At one point we had a spare machine and I tried out Coherent. That experiment ended immediately when I discovered that the bundled C compiler supported K&R, but not ANSI. All of my own code was portable ANSI. Game over. I didn't have access to the internet yet, so it wasn't easy to download Linux, which was still pretty green.
My long sentence under DOS ended when I jumped to Windows NT 4 circa 1996 on a brand new Pentium Pro. Had my first cable modem within the year. Good times.
By 1999 I had several large monitors, a KVM, OpenSSH, and *finally* enough system memory. I was no longer shackled to picking one primary work environment. I could use whichever system best matched the requirements. Divorce rocks!
For me 1999 was an inflection point in the merit debate. It was like the sexual liberation of the late 1960s. Choosing your system environment in 1985 was like watching a movie made in the 1950s about communicating emotion. You weren't operating in a regime of easy choices. Much consumer loyalty in the PC space 1985-1999 was born of cognitive dissonance. After you married the damn thing, you couldn't bear not to defend it.
Most people think of getting a driver's licence as a milestone of independence. For me, a decade of suck ended the day in December 1995 when I discovered AltaVista through my crappy dial-up service. "Damn, this rocks!" I thought to myself. I've never give ten brain cells to a press release for the rest of my natural days! Finally a liberation worth having.

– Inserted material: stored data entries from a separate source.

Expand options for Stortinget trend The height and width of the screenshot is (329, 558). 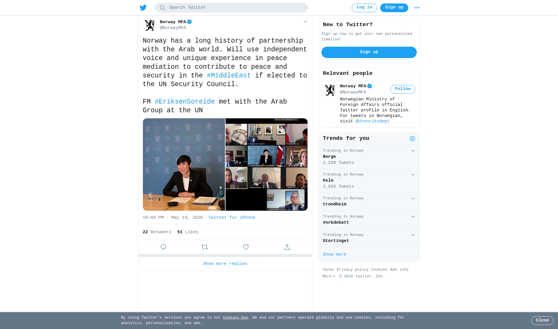point(413,235)
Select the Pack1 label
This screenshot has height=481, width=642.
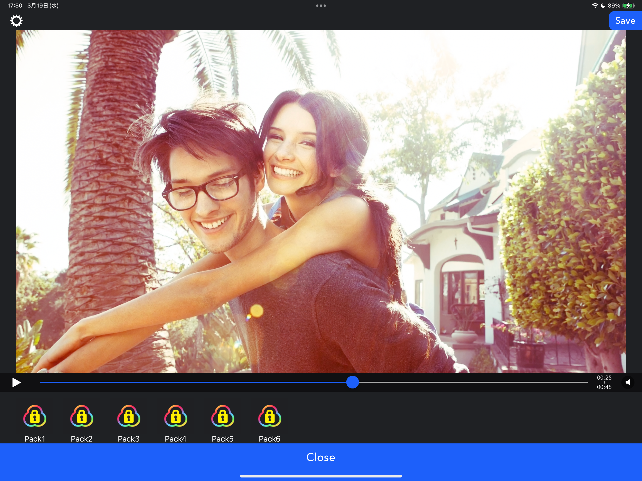tap(35, 439)
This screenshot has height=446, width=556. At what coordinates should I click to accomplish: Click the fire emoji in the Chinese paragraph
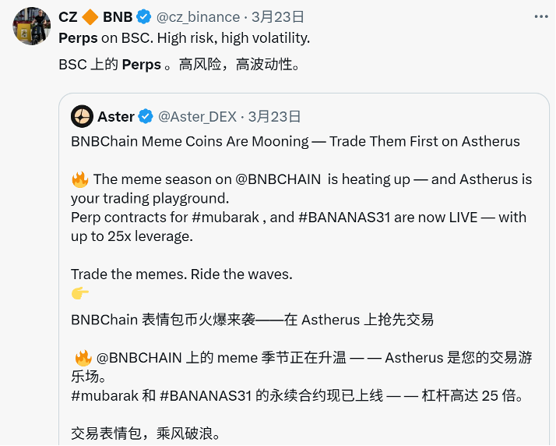click(x=83, y=358)
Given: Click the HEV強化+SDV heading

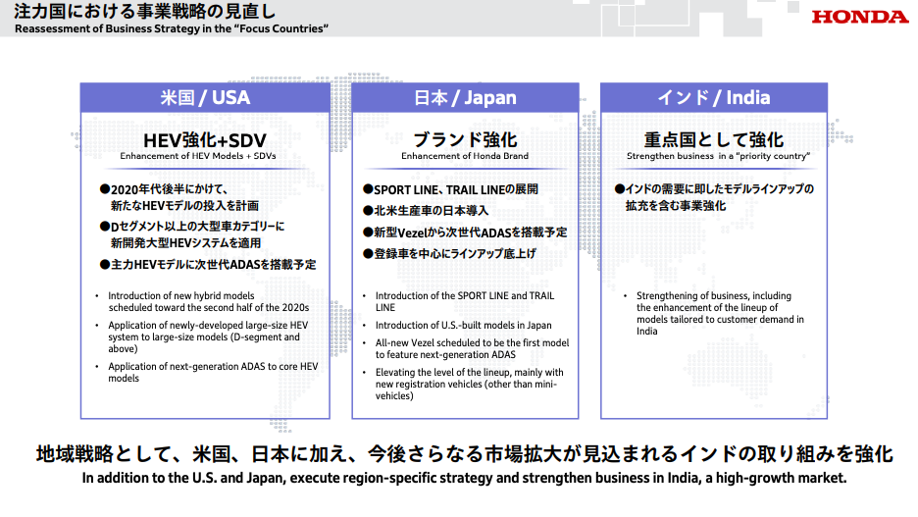Looking at the screenshot, I should tap(205, 139).
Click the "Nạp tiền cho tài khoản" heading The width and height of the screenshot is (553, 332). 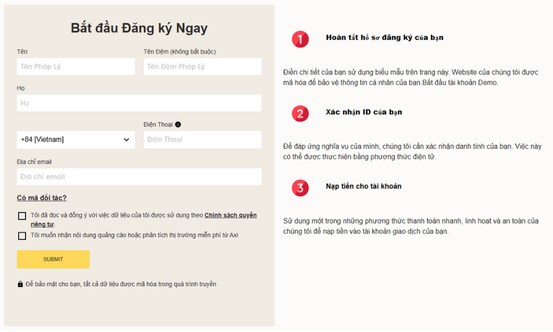(363, 186)
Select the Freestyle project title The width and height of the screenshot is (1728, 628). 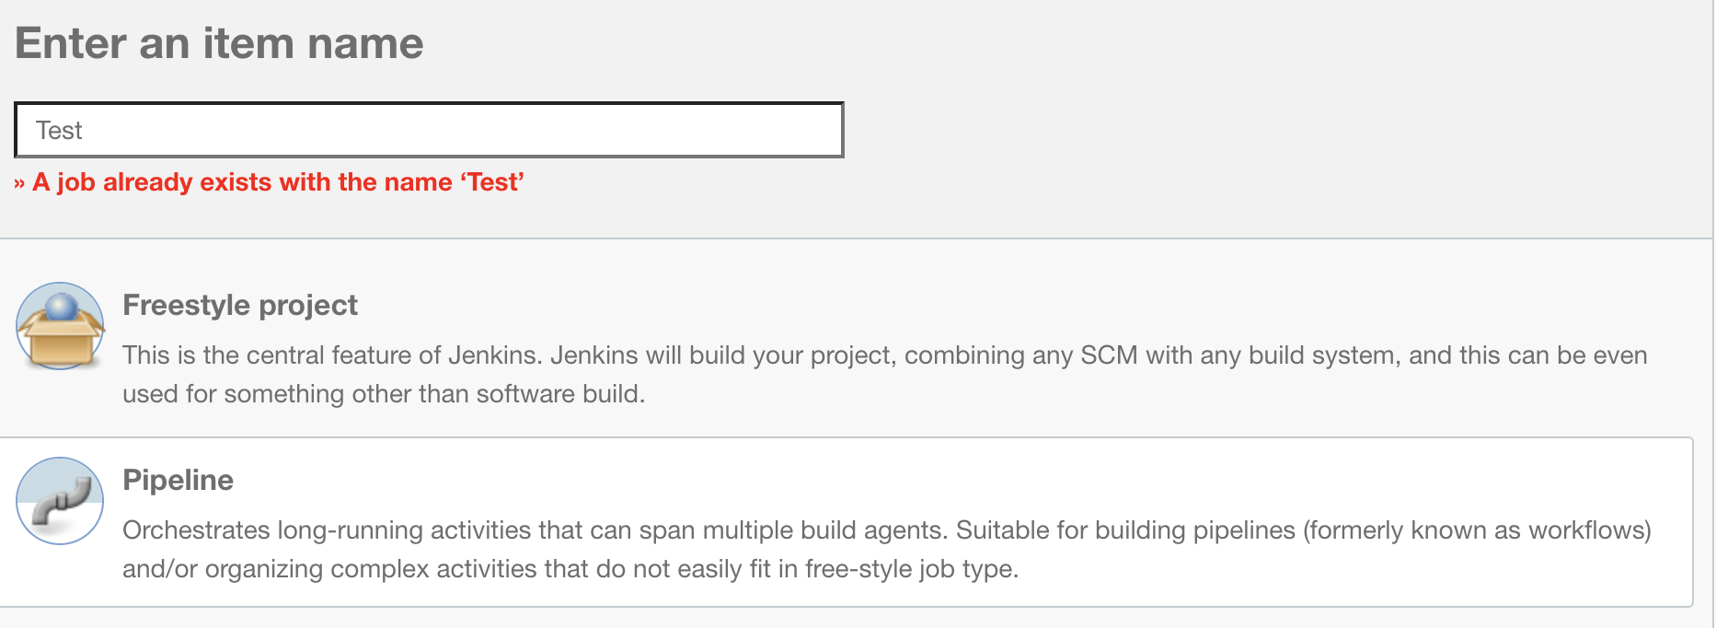point(240,305)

For my desktop, I wanted a window that opened outward, not a set of prison bars to tile a display that was too small to begin with. This was largely driven by the limitations of the CRT and the cost of memory. Pricey to have a desk full of bit-mapped workstations prior to 1996.
After my sour Mac experience, had it been available in 1986 for a competitive price, I sure would have enjoyed a 24" text mode video panel (say 80 rows by 200 columns, and a couple of grey levels). My window manager could have been a frame enhanced Emacs running under MSDOS, and I would have been happy as a pig in poo.
I never found much use for micro-managed gun turrets with more screen area devoted to window cruft than document content.
-
Re:layered in 3 dimensions...hmmm
Considering that a 1.35GB hard drive cost $1800 in 1993, and a 1.5TB (over 1048x the storage) is only $90 right now, and as 2MB is ~.15% of the 1.35GB disk, and 2GB is ~.13% of the 1.5TB disk, I'd say he could like it less and it'd still be an improvement.
-
Re:Millenium bug, how I have missed thee
Given what memory cost in 1970, I suspect that using 64-bit time would have been an expensive decision.
A lot of gross little hacks look like (and are) great ideas when hardware costs a fortune and you don't yet know how persistent legacy stuff is going to be. -
Re:The heap diagram
Wow. Here's a proper link. It's well worth a look, especially the graph. The first data point from 1957 is particularly astounding: 411 million dollars per megabyte. Although the computers of the time would probably have run out of address lines long before you had installed all the 10000-bit flip-flop arrays.
-
Re:OK, I looked it up
I have copies of advertisements I made for my computer store circa 1987 (3 years after 1984). 1MB of ram was $350 then at the retail level. I suggest checking out the graph at the following site for an insight into memory prices over time http://www.jcmit.com/mem2002.htm.
-
Re:What Machine, Again?
When it was release 128 mb of ram would cost $671,088,640.00. memory costs.
-
Do I hear 1.2 million?
this list has it at $1,229,575, or $34,000/month rental.
-
Re:well and goodIt will happen when the price difference between solid-state devices and magnetic storage gets narrower. That's not happening.
This was also pointed on Saturday's Slashdot Story
A mere $US5,000 would be something of a price sensation by the standards of current large capacity SSDs, whose prices aren't dropping nearly as quickly as are those of magnetic media.